TASK BRIEF >> From the first line of the material through the line containing "The height and width of the screenshot is (547, 850).", restate everything word for word and nothing more.

SOURCE RECORDS >>
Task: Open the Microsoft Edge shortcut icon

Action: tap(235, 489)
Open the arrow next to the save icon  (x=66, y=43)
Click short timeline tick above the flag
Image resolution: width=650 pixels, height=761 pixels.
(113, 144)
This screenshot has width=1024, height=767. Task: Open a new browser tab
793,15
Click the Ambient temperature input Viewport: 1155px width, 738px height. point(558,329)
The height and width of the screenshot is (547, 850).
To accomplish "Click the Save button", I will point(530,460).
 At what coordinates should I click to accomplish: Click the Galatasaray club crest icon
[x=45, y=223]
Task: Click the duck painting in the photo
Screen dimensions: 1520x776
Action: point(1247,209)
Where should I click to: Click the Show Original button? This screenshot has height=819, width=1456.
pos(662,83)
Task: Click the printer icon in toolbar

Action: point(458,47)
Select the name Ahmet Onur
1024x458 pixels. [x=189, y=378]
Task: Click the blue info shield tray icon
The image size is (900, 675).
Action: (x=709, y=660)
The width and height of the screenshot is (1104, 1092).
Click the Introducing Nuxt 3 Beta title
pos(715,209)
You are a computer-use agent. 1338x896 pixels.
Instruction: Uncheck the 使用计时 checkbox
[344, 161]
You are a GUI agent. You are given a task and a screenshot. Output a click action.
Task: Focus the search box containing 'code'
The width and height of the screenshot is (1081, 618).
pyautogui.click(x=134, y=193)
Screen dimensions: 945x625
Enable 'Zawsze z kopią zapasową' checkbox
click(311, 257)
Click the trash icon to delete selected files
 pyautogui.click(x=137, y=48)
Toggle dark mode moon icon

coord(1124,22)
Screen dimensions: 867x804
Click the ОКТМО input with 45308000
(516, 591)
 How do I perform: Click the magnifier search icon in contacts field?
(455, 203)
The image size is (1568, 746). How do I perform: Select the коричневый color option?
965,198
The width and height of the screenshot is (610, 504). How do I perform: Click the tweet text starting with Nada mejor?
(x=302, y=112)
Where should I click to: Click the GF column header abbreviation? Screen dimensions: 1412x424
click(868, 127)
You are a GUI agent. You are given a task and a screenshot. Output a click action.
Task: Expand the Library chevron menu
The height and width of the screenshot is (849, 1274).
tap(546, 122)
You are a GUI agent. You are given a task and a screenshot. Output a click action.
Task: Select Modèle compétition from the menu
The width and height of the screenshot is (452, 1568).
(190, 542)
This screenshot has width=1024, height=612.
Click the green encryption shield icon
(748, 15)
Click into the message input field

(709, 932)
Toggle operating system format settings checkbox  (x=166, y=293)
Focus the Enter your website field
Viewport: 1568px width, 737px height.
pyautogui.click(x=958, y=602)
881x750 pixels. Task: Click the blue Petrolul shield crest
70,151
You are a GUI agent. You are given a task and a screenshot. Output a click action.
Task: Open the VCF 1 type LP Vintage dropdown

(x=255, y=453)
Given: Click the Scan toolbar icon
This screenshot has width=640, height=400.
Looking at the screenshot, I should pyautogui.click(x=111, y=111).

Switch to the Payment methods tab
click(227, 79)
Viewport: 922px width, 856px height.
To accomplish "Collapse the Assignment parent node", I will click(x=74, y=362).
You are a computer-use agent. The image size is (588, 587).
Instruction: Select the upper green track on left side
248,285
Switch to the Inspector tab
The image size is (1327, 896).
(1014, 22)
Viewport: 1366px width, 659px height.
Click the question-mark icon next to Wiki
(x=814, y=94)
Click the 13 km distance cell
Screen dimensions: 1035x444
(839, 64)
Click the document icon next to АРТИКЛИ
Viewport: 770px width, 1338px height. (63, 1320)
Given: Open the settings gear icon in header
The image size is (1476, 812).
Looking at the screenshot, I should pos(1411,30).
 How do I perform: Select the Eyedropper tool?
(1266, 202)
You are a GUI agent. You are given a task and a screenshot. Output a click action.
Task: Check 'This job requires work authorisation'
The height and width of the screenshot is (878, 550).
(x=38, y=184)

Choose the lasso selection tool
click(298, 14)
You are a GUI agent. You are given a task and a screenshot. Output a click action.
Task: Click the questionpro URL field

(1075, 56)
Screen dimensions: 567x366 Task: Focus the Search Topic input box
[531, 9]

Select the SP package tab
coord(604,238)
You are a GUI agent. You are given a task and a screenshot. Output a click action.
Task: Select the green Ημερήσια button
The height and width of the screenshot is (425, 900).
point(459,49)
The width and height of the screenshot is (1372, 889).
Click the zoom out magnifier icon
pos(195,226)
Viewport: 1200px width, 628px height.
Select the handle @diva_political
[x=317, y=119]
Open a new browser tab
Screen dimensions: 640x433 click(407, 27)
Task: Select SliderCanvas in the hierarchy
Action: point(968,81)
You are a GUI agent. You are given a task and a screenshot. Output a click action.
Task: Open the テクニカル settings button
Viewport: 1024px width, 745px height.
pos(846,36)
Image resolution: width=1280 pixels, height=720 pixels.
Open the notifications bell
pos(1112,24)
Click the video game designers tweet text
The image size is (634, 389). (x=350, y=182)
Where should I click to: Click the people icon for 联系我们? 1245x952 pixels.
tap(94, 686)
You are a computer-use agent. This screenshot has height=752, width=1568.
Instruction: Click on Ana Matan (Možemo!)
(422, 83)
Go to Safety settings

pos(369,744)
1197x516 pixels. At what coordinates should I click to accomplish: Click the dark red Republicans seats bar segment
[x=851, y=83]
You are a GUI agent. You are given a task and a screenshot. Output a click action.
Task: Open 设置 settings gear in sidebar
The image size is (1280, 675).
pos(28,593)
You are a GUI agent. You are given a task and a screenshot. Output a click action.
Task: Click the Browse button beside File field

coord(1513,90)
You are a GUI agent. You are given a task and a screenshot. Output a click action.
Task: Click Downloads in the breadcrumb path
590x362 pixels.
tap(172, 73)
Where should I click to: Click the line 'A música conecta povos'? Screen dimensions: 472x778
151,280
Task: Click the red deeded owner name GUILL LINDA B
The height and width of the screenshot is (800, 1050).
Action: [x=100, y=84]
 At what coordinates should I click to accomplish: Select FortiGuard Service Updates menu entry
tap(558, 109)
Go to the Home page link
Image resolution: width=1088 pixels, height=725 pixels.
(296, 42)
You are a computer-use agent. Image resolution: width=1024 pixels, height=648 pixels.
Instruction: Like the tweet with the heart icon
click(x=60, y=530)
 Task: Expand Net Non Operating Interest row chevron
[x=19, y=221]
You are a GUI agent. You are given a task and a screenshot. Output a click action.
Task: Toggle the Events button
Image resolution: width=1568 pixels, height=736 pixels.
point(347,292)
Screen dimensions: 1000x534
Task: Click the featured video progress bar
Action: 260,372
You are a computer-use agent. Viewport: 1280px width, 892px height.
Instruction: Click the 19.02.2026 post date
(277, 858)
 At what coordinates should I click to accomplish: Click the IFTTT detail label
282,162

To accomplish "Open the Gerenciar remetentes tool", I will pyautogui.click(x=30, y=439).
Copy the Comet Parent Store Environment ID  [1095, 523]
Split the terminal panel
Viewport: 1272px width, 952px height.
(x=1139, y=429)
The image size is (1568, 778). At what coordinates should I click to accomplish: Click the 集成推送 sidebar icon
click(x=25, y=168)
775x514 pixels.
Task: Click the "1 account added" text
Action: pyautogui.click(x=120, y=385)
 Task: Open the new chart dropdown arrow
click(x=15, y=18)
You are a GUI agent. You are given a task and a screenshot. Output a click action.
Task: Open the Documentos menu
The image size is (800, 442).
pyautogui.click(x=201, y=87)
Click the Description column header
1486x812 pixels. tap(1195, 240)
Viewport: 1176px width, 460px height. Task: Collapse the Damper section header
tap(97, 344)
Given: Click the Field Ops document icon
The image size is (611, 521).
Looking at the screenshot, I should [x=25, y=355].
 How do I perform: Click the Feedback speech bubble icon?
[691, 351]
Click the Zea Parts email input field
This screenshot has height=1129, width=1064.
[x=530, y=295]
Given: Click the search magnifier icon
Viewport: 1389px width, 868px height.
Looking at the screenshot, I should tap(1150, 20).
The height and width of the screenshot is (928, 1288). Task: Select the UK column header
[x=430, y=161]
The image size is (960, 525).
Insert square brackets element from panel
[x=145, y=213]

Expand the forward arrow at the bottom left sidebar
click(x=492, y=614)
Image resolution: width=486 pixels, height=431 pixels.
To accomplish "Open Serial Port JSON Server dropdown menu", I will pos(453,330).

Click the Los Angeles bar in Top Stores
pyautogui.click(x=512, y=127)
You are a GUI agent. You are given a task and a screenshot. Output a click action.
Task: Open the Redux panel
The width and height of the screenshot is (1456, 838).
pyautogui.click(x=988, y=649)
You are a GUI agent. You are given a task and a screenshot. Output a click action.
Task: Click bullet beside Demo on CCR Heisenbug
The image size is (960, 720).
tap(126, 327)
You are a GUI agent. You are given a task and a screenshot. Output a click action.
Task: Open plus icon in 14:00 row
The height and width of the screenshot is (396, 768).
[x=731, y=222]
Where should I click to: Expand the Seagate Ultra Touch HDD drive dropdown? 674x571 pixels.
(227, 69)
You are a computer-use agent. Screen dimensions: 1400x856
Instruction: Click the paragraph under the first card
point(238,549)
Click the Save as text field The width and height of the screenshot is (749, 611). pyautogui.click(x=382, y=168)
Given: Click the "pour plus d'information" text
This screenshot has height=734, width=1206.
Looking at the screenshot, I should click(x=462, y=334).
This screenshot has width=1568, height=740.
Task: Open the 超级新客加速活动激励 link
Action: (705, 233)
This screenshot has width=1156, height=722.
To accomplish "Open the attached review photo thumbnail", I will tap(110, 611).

OUTPUT >>
Task: Open the Microsoft Edge shortcut icon

Action: tap(235, 489)
Open the arrow next to the save icon  (x=66, y=43)
Click short timeline tick above the flag
Image resolution: width=650 pixels, height=761 pixels.
(113, 144)
This screenshot has width=1024, height=767. Task: Open a new browser tab
793,15
Click the Ambient temperature input Viewport: 1155px width, 738px height. point(558,329)
The height and width of the screenshot is (547, 850).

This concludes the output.